▶ **YOUR INSTRUCTIONS**
Copy every row below word for word, leaving out the pictures.

▶ **EXTRACTED ENTRIES**
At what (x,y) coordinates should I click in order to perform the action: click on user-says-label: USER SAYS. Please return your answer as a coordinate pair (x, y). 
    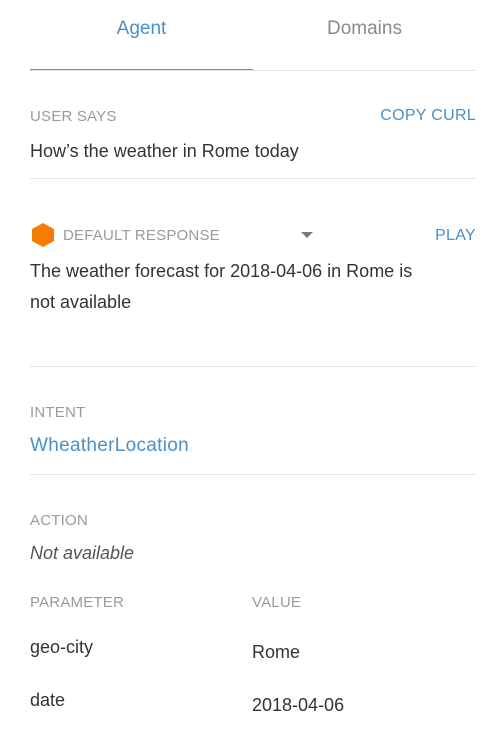
    Looking at the image, I should click on (74, 116).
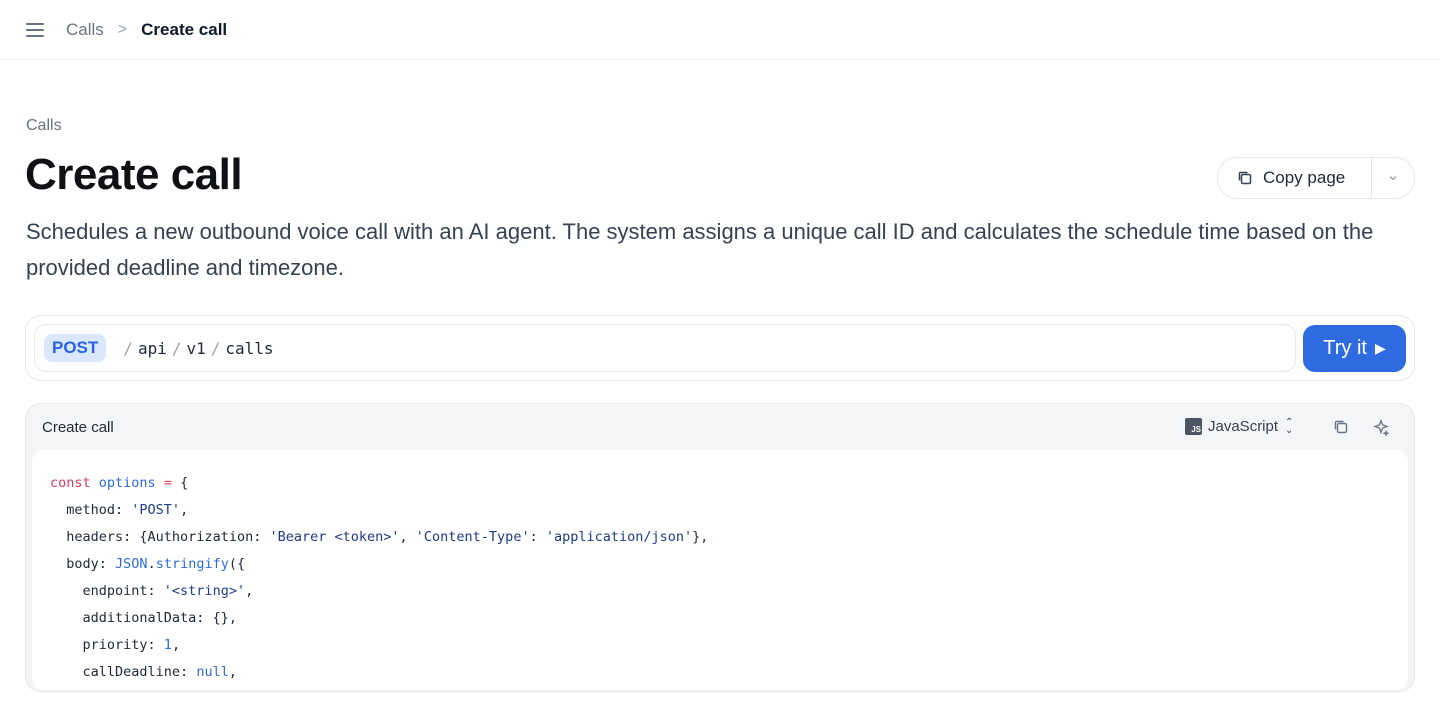 This screenshot has height=720, width=1440. I want to click on method-badge: POST, so click(76, 348).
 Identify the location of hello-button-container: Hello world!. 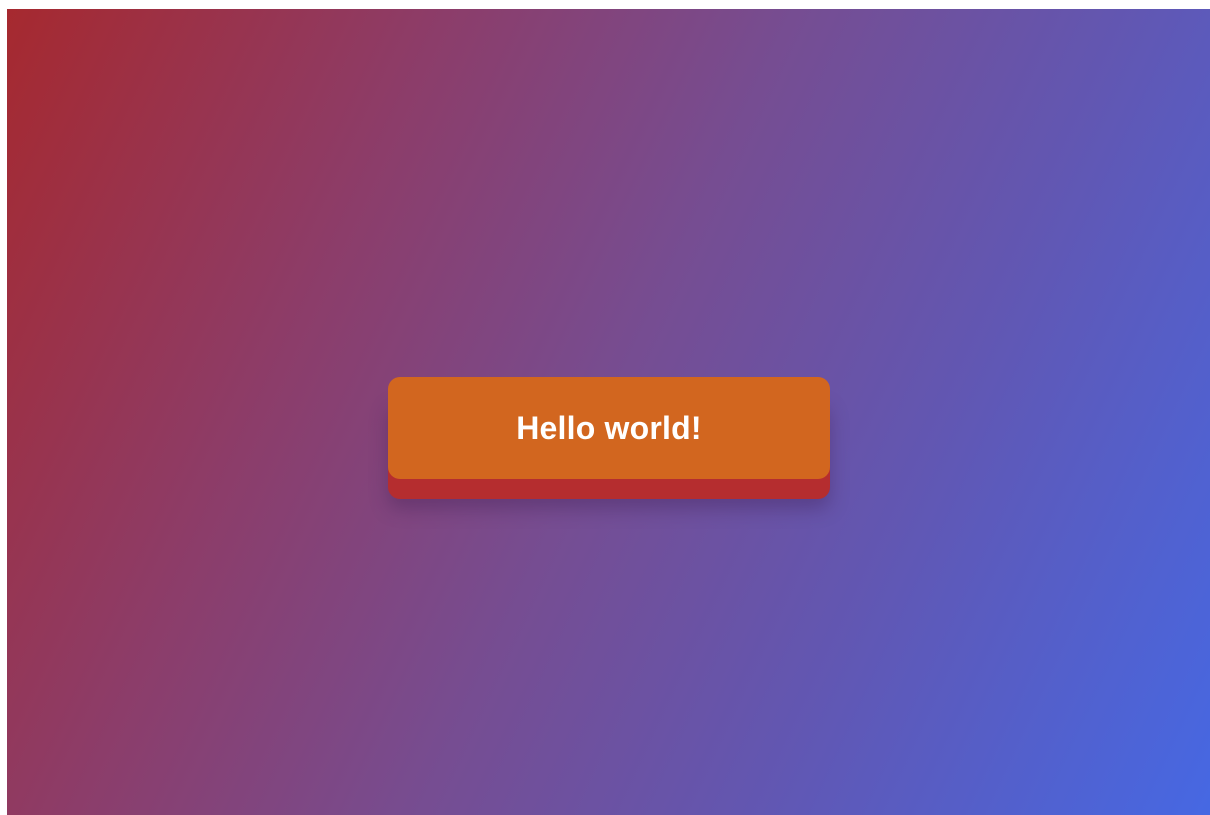
(609, 438).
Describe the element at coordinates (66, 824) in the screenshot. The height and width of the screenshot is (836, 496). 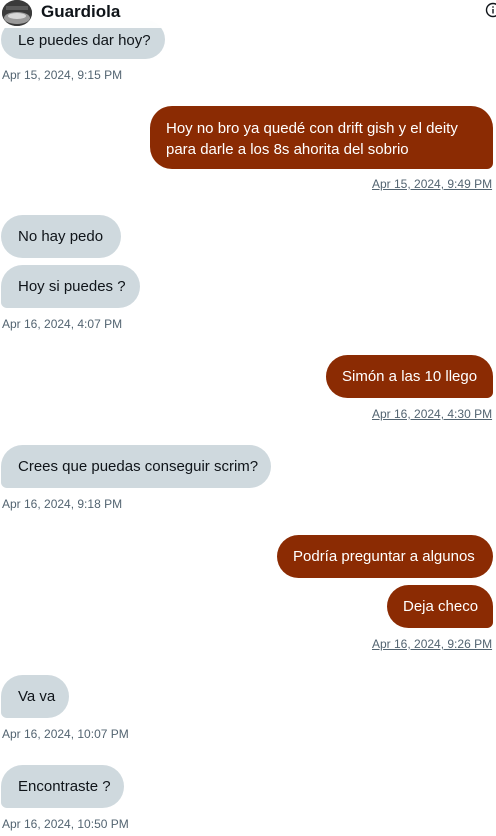
I see `message-timestamp: Apr 16, 2024, 10:50 PM` at that location.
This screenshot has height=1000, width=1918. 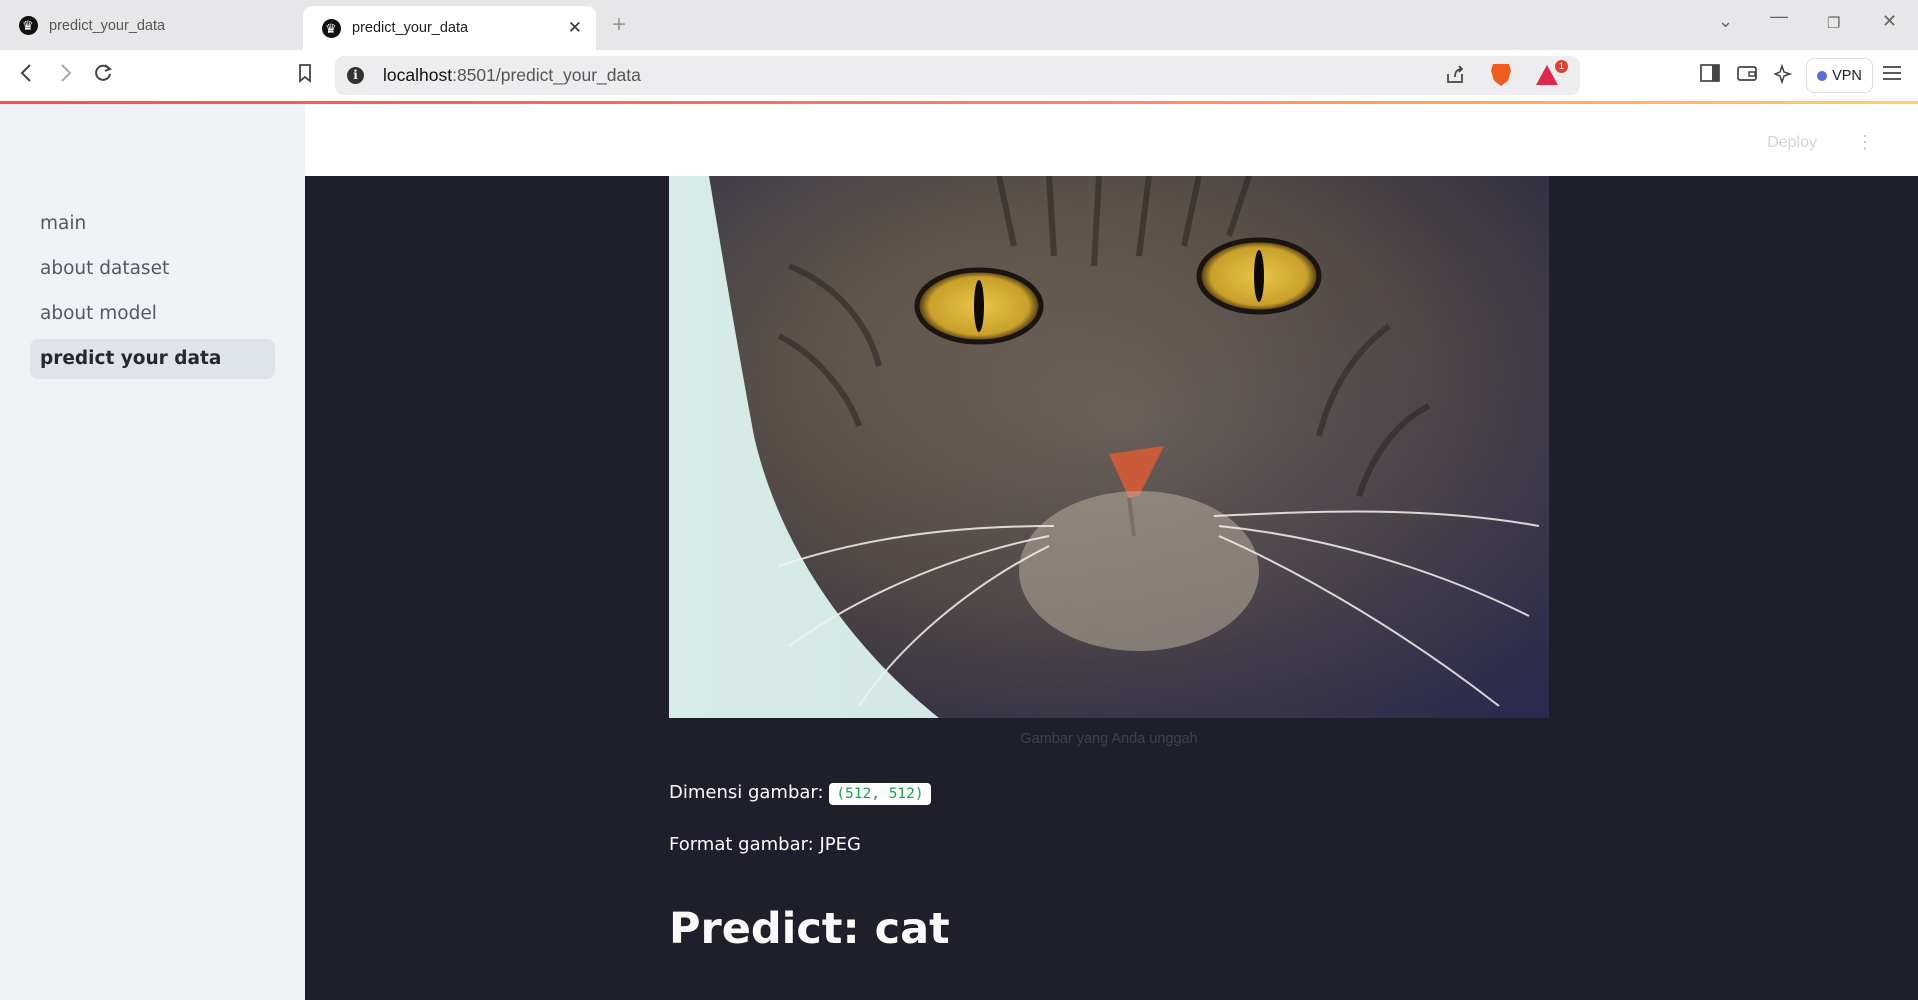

▶ **SOLUTION TO THE EXERCISE**
At what (x,y) coordinates should I click in order to perform the action: click on user-says-label: USER SAYS. Please return your answer as a coordinate pair (x, y). 
    Looking at the image, I should click on (74, 116).
 This screenshot has height=720, width=1440. I want to click on method-badge: POST, so click(76, 348).
 Identify the location of hello-button-container: Hello world!. 
(609, 438).
Describe the element at coordinates (66, 824) in the screenshot. The height and width of the screenshot is (836, 496). 
I see `message-timestamp: Apr 16, 2024, 10:50 PM` at that location.
This screenshot has height=1000, width=1918. 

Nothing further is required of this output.